# Excerpted passage:
= Beginning of Section =

Black values along branches represent the number of LSGF “births”, inferred through Dollo parsimony using Count [24] whereas red values represent the number of gene duplication events inferred along branches from GeneRax [23]. EF-clade taxa from lineages with extensive germline scrambling are highlighted in red. Whole genome taxa are marked with a diamond. Note a large number of new gene families coincide with scrambled germline genomes (EFs in red), whereas major gene duplication events are limited to clades/taxa with well annotated genomes.

https://doi.org/10.1371/journal.pone.0291688.g003

Although largely single-cell transcriptome based, we observe substantial gene duplication events, similar to whole genome taxa, among heterotrich ciliates. For example, 2,020 and 1,722 identifiable gene duplication events were present in the last common ancestor of Spirostomum species and Blepharisma species, respectively. These events are similar to large pulses of duplication in Paramecium tetraurelia and the common ancestor of Tetrahymena species (Fig 3). While most of these HE taxa are derived from single-cell transcriptomes, they are also substantially larger individuals (~300um to > 2mm) than most other ciliates. The large sizes of these individuals has arguably led to more comprehensive and quality transcriptome assemblies than the majority of transcriptome-based ciliate taxa in our dataset. Inferences on the relative timing of gene duplications remains difficult to ascertain, in part due to uneven phylogenetic depth of sampled lineages and the biased distribution of publicly available annotated whole genomes among ciliates.

Germline genome scrambling is linked to LSGF diversity in extensive fragmenters

Given the diversity of estimates in LSGFs among ciliates with EF genomes, we assessed whether there was a pattern for an association between numbers and sizes of LSGFs with germline genome architectures among these ciliates. Specifically, we asked whether ciliates with scrambled germline genomes (i.e., in which somatic regions of the same gene/chromosome in the germline genome found on opposing DNA strands and/or in non-consecutive order) possessed a greater number of LSGFs, as we had previously found this pattern within the genome of the EF ciliate Chilodonella uncinata (Phyllopharyngea; i.e., the largest gene families come from scrambled germline loci) [14]. The potential influence of genome scrambling is apparent in the analyses, where taxa from clades with prior evidence for scrambled germline genomes have a greater number of smaller LSGFs than those with non-scrambled germline genomes (Fig 1). The mean LSGF number from spirotrich ciliates from lineages with documented germline scrambling (e.g., Oxytricha, Scmidingerella), ~1,039 LSGFs, is nearly double that of non-scrambling spirotrichs (e.g., Euplotes)– 634 LSGFs, as well as members of the Armophorea, ~425 LSGFs, and Litostomatea, ~559 LSGFs. We also found that the average size of LSGFs from the Spirotrichea with scrambled germlines are significantly smaller (1.799 genes per LSGF) compared to the non-scrambled Spirotrichea, Armophorea, and Litostomatea (2.064, 2.460, and 2.516 genes per LSGF respectively). A more quantitative analysis of these patterns must await full genome sequences with greater intention towards sampling of phylogenetically-diverse lineages.

= End of Section =

# Recorded data:
= Beginning of Section =

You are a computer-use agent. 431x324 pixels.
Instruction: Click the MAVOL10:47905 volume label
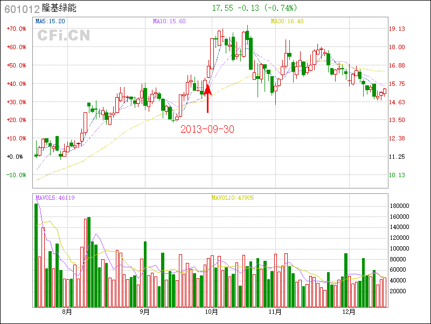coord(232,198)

= End of Section =
= Beginning of Section =

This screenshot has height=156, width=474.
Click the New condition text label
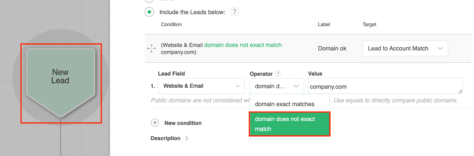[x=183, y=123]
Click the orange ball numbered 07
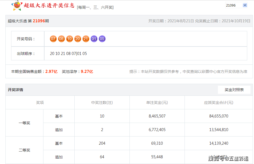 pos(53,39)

= End of Section =
= Beginning of Section =

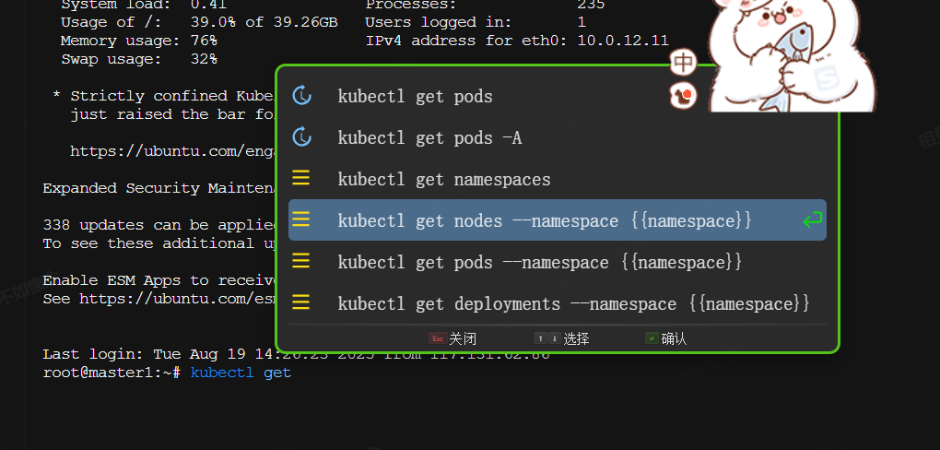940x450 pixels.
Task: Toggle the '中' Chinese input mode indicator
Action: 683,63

= End of Section =

# Tasks to carry out:
a - In the passage on ciliate gene families, how many identifiable gene duplication events were present in the last common ancestor of Blepharisma species?
b - Translate this sentence from the passage on ciliate gene families into Spanish: "EF-clade taxa from lineages with extensive germline scrambling are highlighted in red."
c - Carry the passage on ciliate gene families forward from its final sentence.

# Answers provided:
a - 1,722

b - Los taxones del clado EF procedentes de linajes con un extenso reordenamiento de la línea germinal están resaltados en rojo.

c -
The association between scrambled germline genomes and more numerous small LSGFs holds true for the few spirotrich ciliates for which we have whole genome sequencing. For example, Euplotes octocarinatus, a taxon without scrambling, has only 827 LSGFs with ~2.843 genes per family, while in distantly related lineages with scrambling–Oxytricha trifallax and Stylonychia lemnae–there are many more LSGFs, 1,612 and 1,593 LSGFs respectively, though with fewer genes per LSGF, ~2.508 and ~2.126, respectively. Such data are consistent with the idea that germline genome architecture contributes to patterns of origin and diversification of lineage specific genes.

Somatic and germline genome architectures are linked to LSGF age and patterns of selection

To infer the evolutionary age of LSGFs across the ciliate phylogeny, we examined patterns of presence-absence of each of the major categories in this study (EF, NEF, He, Ka). Additionally, we explored these patterns at lower taxonomic ranks as well as through a Dollo parsimony approach employed by COUNT [24], focusing on the timing of LSGF gains (Fig 3). Given the mixed sources of our dataset (i.e., whole genome sequence, population and single-cell transcriptomics), we chose to solely focus on LSGF gains as the inference of LSGF losses is likely to be overestimated given the inability of transcriptomics to capture entire gene families (i.e., we will have missed lowly-expressed members of gene families).

The distribution of LSGFs and their gains is biased towards class-level origins as 69.72% (3,852/5,525) of all LSGFs are found in a single class of ciliates (Figs 13), or even in a lower taxonomic rank. For example, the branch leading to the last common ancestor (LCA) of the Heterotrichea gained 512 LSGFs that are present in a majority of the extant taxa sampled. Additionally, the branch leading to the LCA of the NEF+EF clades gained a similar number of LSGFs (556). However, these more ancient LSGFs represent the minority of the total LSGFs we found as only 18.7% (1,031/5,525) are likely present in the LCA of ciliates; the majority of LSGFs are estimated to have emerged much more recently (Fig 3). This is particularly pronounced among the EF-clade, where many LSGF gains are inferred in the respective common ancestors of the classes Armophorea and Litostomatea, rather than their shared ancestor (Fig 3). Interestingly, among members of the Spirotrichea the largest LSGF gain is found in the common ancestor of those taxa with scrambled germline genomes, which is larger than most of the LSGF gains across the entire phylogeny (Fig 3). In contrast, the greatest LSGF gains are at deeper time scales (e.g., the LCA of the NEF clade), which further highlights the potential impact of germline genome architecture on LSGF births.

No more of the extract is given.